The solution is simple:
// MAKE SURE ReadyState = Complete
while (WebBrowser1.ReadyState.ToString() != "Complete") {
Application.DoEvents();
}
// Move on to your sub-sequence code...
Dirty and quick.. I am a VBA guys, this logic has been working forever, just took me days and found none for C# but I just figured this out myself.
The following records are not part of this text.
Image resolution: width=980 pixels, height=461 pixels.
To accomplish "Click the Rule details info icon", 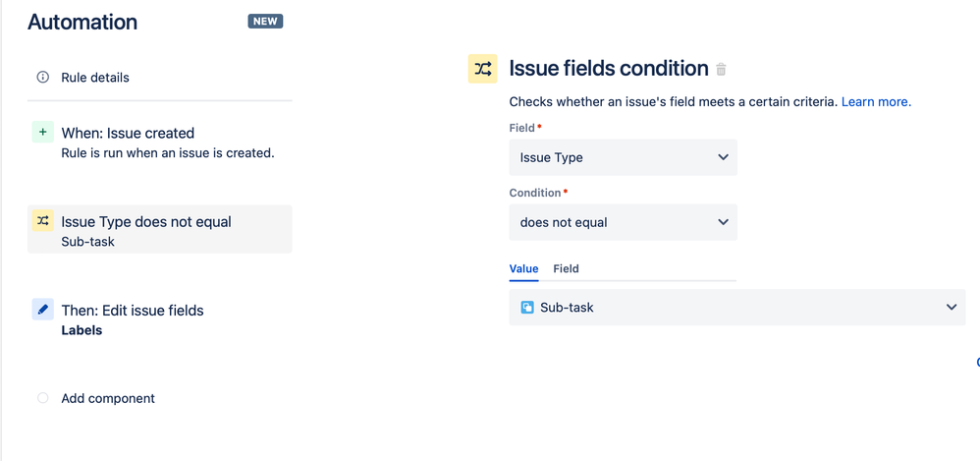I will pos(42,78).
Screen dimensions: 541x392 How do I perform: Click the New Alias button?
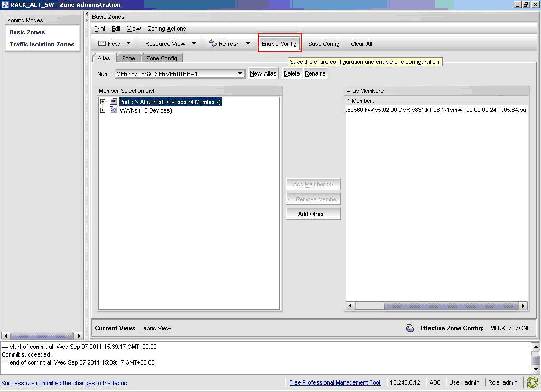263,73
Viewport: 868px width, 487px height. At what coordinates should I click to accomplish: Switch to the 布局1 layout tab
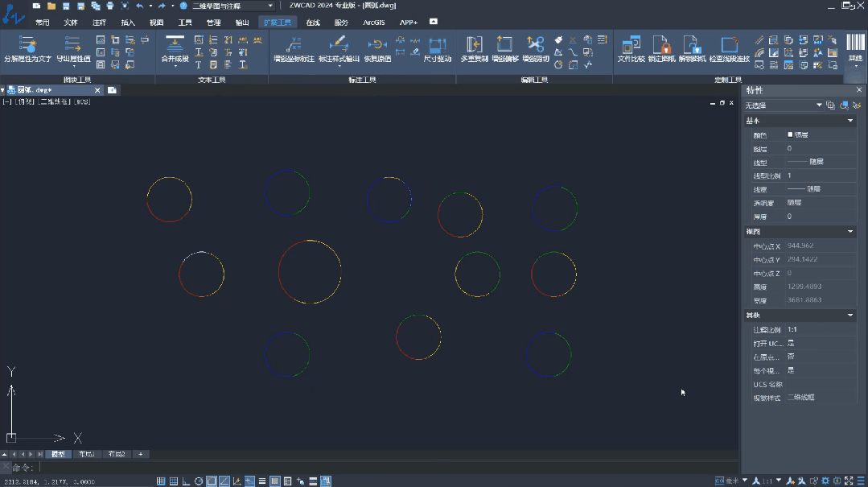pyautogui.click(x=86, y=454)
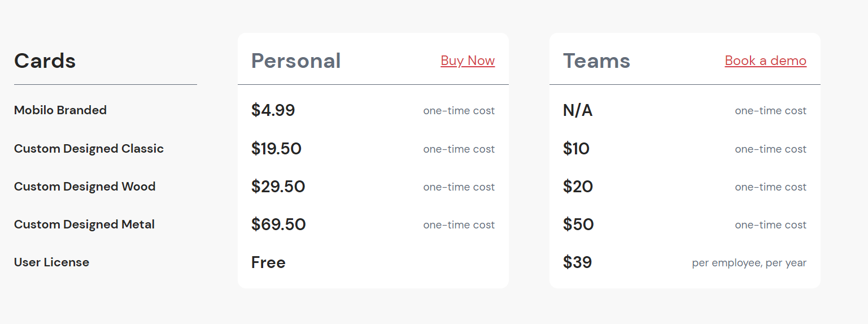Select the Teams plan heading
Viewport: 868px width, 324px height.
point(596,61)

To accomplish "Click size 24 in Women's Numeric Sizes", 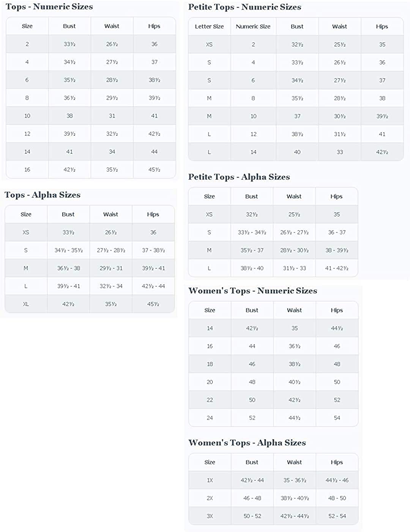I will pyautogui.click(x=210, y=418).

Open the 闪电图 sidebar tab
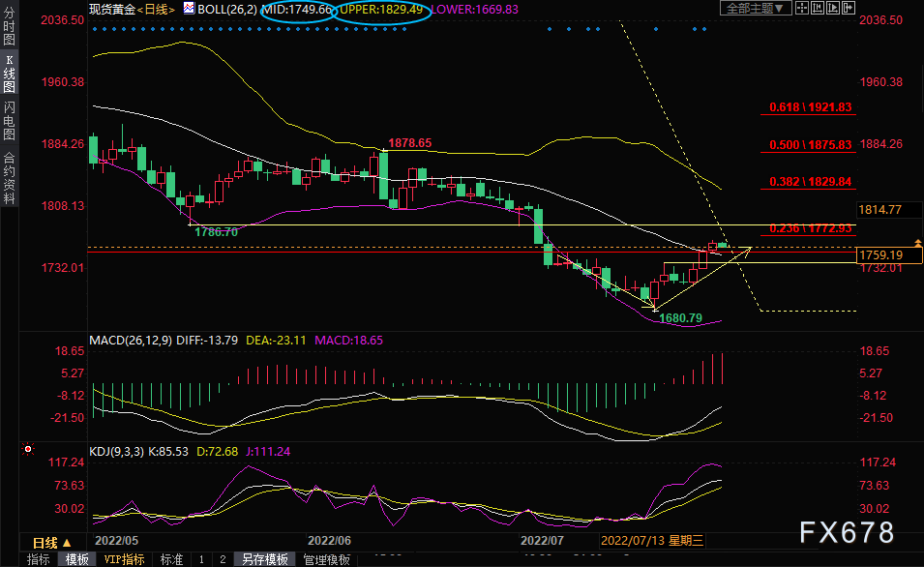[10, 121]

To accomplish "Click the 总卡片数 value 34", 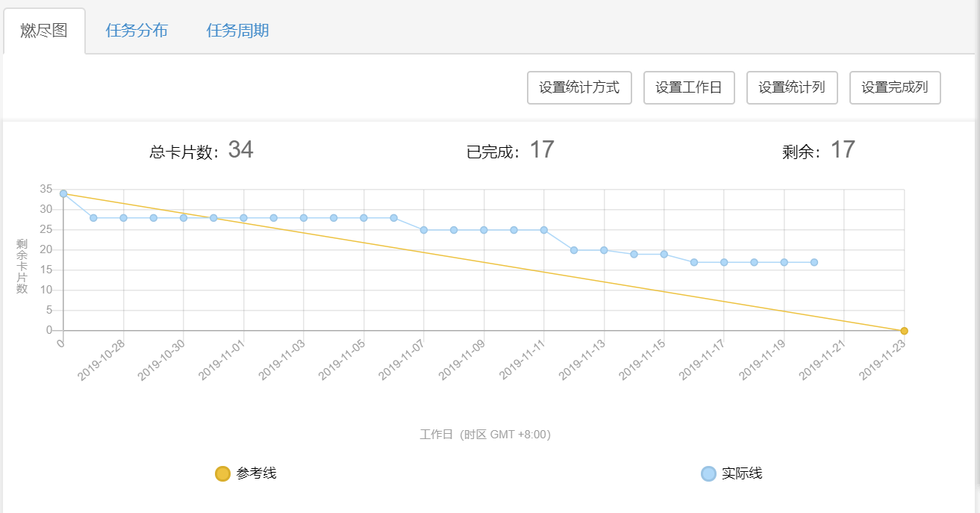I will click(x=240, y=150).
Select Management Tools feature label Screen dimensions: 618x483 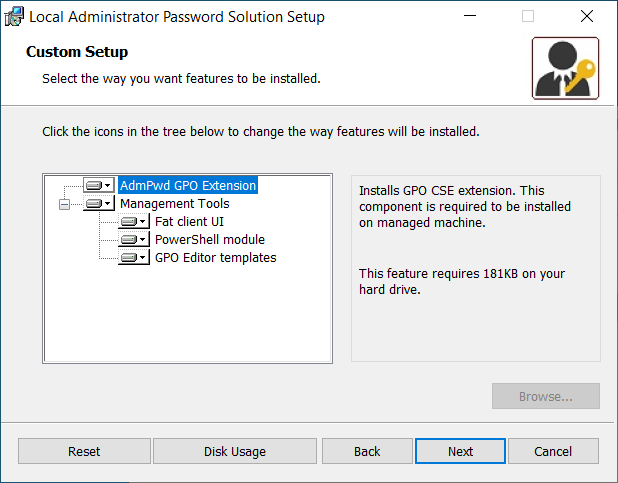pyautogui.click(x=175, y=203)
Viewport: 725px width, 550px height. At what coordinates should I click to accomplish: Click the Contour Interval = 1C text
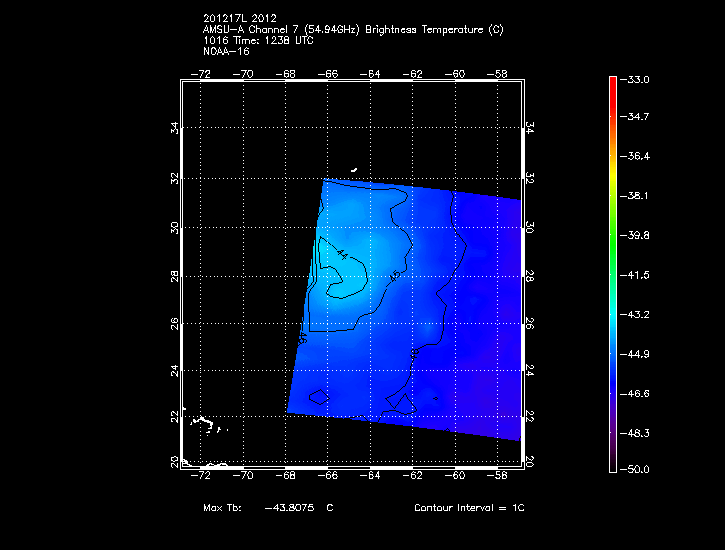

Following is my complete function, the objective is to obtain a segment of info from a webpage:
private int maxReloadAttempt = 3;
private int currentAttempt = 1;
private string GetCarrier(string webAddress)
{
WebBrowser WebBrowser_4MobileCarrier = new WebBrowser();
string innerHtml;
string strStartSearchFor = "subtitle block pull-left\">";
string strEndSearchFor = "<";
try
{
WebBrowser_4MobileCarrier.ScriptErrorsSuppressed = true;
WebBrowser_4MobileCarrier.Navigate(webAddress);
// MAKE SURE ReadyState = Complete
while (WebBrowser_4MobileCarrier.ReadyState.ToString() != "Complete") {
Application.DoEvents();
}
// LOAD HTML
innerHtml = WebBrowser_4MobileCarrier.Document.Body.InnerHtml;
// ATTEMPT (x3) TO EXTRACT CARRIER STRING
while (currentAttempt <= maxReloadAttempt) {
if (innerHtml.IndexOf(strStartSearchFor) >= 0)
{
currentAttempt = 1; // Reset attempt counter
return Sub_String(innerHtml, strStartSearchFor, strEndSearchFor, "0"); // Method: "Sub_String" is my custom function
}
else
{
currentAttempt += 1; // Increment attempt counter
GetCarrier(webAddress); // Recursive method call
} // End if
} // End while
} // End Try
catch //(Exception ex)
{
}
return "Unavailable";
}